Numb controls E-cadherin endocytosis by interacting with the C-terminal region of p120. (A) Schematic representation of p120. The domain organization of p120 and its fragments is represented. (B) Immunoprecipitation of p120 fragments from the transfected MCF7 cells. The asterisks indicate each intact band. (C) Immunostaining of GFP-p120 mutants in polarized MDCKII cells. The insets in the panels are magnified in the right panels. Bar, 10 μm. (D) Immunoprecipitation of Numb from MCF7 cells expressing indicated GFP fusions. The asterisks indicate each GFP fusions. (E) Overexpression and rescue experiments with p120 fragments and mutants in E-cadherin endocytosis. MCF7 cells were transfected with the indicated GFP-p120 mutants, siRNA, and sr-p120 constructs. The ratio of total intensity of internalized to Cell Area (μm²) of scramble + GFP-GST was set to 1. *, P < 0.05; **, P < 0.01. Expression level of each construct was biochemically measured and displayed in Supplemental Figure 7. All results are representative of more than three 3 experiments.

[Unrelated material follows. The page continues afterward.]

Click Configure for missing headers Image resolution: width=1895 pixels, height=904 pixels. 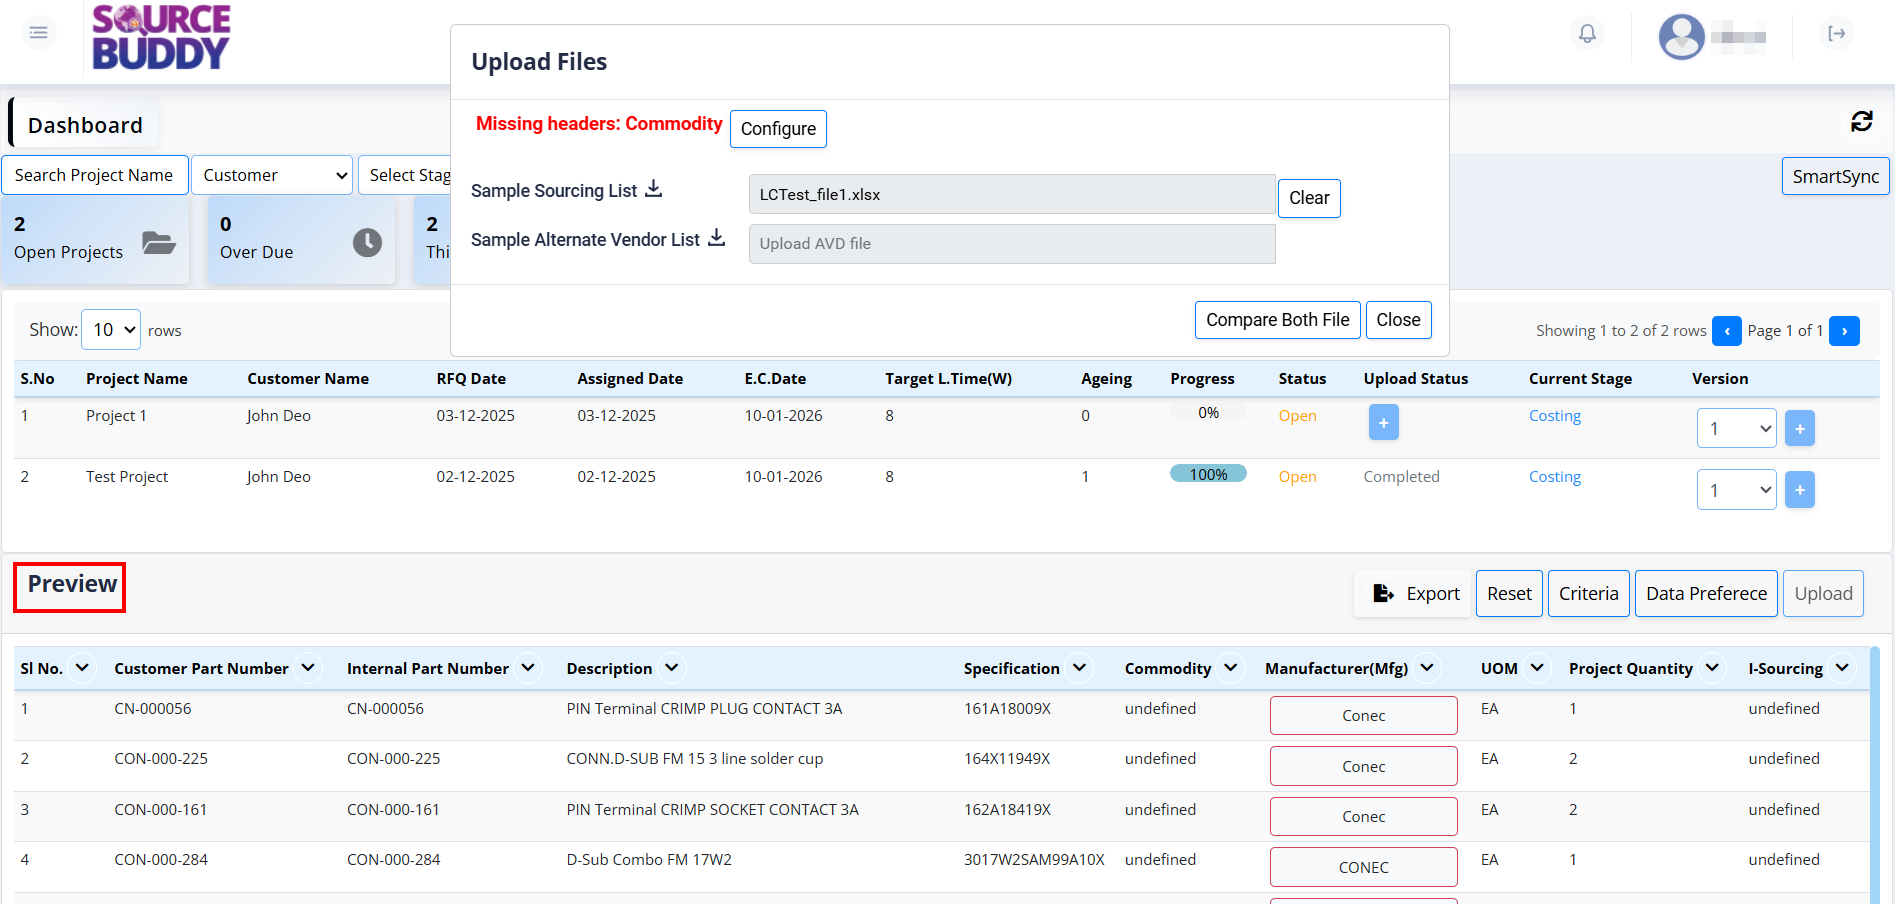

aPKC attenuates E-cadherin endocytosis. (A) Knockdown of aPKC in MCF7 cells by siRNA. Depletion of aPKC impaired Numb phosphorylation. (B) Quantification of (A). (C) Inhibition of aPKC accelerated E-cadherin endocytosis in MCF7 cells. The cells were either transfected with aPKC-targeting siRNA or treated with an aPKC inhibitor (aPKC pseudosubstrate) and subjected to an endocytosis assay for E-cadherin as in Figure 3. *, **, P < 0.001. (D) Categorization of colonies in the aPKC-depleted MCF7 cells. (E) Rescue experiments with Numb fragments and mutants in E-cadherin endocytosis. MCF7 cells were transfected with the indicated siRNA and siRNA-resistant (sr) Numb constructs. The ratio of total intensity of internalized to cell area (μm²) of scramble + GFP-GST was set to 1. *, P < 0.01. Expression level of each construct was biochemically measured and displayed in Supplemental Figure 7. All results are representative of more than three experiments.